The doctor that has referred you for the procedure will discuss with you any alternative methods that are available.
The alternative treatments are usually surgical or done as an endoscopic procedure.
You will be sent specific preparation instructions with your appointment letter which will relate to your procedure and will inform you which ward to attend if you require a bed.
For most patients are asked not to eat or drink anything for a few hours before the scan. This is because you may be given sedation or other drugs during the procedure.
If you are diabetic, it is advisable to bring some food with you to have after the scan. You do not need to stop taking any of your medication either before or after the scan.
If you take any medication, please continue to take this as normal.
If a translator is needed, please contact the department with the necessary requirements prior to the appointment.
We want to involve you in all the decisions about your care and treatment.

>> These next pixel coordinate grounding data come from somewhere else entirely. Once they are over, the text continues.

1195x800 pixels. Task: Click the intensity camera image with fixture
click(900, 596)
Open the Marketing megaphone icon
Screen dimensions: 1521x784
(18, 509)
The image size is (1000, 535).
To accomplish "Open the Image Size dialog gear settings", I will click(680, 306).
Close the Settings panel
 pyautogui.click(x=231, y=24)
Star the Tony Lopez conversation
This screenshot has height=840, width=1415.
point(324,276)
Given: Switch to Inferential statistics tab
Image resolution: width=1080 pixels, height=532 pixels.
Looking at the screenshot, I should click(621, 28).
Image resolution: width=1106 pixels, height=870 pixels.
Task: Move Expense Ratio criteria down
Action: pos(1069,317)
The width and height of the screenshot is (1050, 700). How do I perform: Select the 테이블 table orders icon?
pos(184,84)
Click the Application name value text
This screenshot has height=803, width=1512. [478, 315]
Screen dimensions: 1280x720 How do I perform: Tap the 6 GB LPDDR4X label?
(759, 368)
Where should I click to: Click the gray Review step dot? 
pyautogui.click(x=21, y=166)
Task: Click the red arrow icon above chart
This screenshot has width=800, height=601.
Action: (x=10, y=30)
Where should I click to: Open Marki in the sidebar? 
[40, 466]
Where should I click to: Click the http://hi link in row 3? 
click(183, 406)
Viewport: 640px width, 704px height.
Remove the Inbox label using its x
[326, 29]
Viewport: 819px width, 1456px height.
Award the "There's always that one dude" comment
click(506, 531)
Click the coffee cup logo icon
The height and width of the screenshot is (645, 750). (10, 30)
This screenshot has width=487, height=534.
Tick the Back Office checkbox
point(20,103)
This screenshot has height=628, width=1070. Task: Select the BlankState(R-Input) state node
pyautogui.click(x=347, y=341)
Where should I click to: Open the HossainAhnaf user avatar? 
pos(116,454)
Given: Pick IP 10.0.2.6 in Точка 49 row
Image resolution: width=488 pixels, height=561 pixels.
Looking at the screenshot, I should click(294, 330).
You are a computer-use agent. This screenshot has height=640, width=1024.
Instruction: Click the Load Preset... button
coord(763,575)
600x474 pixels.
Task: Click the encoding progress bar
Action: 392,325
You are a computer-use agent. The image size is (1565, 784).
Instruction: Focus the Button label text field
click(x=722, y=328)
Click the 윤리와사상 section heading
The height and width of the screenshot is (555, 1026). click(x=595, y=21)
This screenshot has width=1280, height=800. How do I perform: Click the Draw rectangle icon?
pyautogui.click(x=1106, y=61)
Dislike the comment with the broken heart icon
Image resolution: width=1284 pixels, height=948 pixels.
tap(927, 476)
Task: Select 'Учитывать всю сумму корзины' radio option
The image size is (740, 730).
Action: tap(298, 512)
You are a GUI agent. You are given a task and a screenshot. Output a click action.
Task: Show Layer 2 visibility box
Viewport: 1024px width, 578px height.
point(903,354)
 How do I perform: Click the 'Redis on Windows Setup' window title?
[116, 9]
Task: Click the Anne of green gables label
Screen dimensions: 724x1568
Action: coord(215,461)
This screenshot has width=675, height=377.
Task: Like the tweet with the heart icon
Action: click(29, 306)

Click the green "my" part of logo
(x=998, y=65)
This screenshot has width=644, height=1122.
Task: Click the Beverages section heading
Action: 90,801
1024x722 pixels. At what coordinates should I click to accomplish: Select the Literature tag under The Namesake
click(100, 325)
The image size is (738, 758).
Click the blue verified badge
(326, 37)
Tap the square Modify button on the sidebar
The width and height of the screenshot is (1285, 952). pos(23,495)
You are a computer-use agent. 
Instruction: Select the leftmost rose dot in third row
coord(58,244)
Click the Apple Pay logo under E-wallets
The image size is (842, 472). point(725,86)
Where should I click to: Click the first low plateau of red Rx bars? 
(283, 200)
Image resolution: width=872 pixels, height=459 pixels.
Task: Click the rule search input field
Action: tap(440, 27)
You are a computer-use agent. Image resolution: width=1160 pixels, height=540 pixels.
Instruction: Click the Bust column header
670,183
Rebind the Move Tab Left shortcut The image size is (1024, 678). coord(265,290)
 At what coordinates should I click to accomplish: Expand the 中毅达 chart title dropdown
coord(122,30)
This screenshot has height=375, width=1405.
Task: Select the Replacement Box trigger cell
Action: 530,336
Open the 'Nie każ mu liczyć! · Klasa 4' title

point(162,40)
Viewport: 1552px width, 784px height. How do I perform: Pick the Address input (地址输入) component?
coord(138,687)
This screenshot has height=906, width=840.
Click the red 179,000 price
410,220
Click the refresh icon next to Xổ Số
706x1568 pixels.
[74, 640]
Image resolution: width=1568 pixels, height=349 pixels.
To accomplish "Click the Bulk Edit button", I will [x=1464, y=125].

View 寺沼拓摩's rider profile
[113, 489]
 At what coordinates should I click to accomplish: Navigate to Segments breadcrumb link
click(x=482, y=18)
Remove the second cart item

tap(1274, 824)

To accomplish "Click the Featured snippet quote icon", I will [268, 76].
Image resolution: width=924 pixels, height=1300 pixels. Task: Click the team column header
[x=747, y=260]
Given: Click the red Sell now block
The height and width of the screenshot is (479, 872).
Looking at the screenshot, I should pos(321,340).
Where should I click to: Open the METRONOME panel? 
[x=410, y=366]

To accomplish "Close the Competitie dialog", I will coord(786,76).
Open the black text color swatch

If you decide to go ahead with your procedure, by law we must ask you to consent to it in writing. This confirms that you agree to have the procedure and understand what it involves.
The radiologist performing the procedure will explain the risks, benefits and any alternative tests.
If you are unsure about any aspect of your procedure, please do not hesitate to ask any questions pertaining to the procedure.
Most interventional procedures are done as an inpatient.
You will receive a letter informing you of the date and time of your appointment, and which ward you need to attend, usually the Surgical Short Stay Unit, Day Surgery or the Medical Day Unit.
Once admitted to the ward you will be asked to change into a gown, and may be required to have a routine blood test. A cannula (small plastic tube) will be inserted into a suitable vein. You will be brought to the Interventional Suite on your bed for your procedure.
Once in the room, you will meet the team and go through the consent process with the radiologist.
Your procedure will be performed by the radiologist, assisted by radiology nurses and a radiographer, and as we are teaching hospital, there may be some students in attendance.
You will be taken back to your ward and nurses will carry out routine observations to make sure there are no untoward effects.
You will be able to return home after a period of bed rest.
Your procedure will be reported by a radiologist and the report will be sent back to the doctor who referred you.
They will not usually be sent back to your own GP.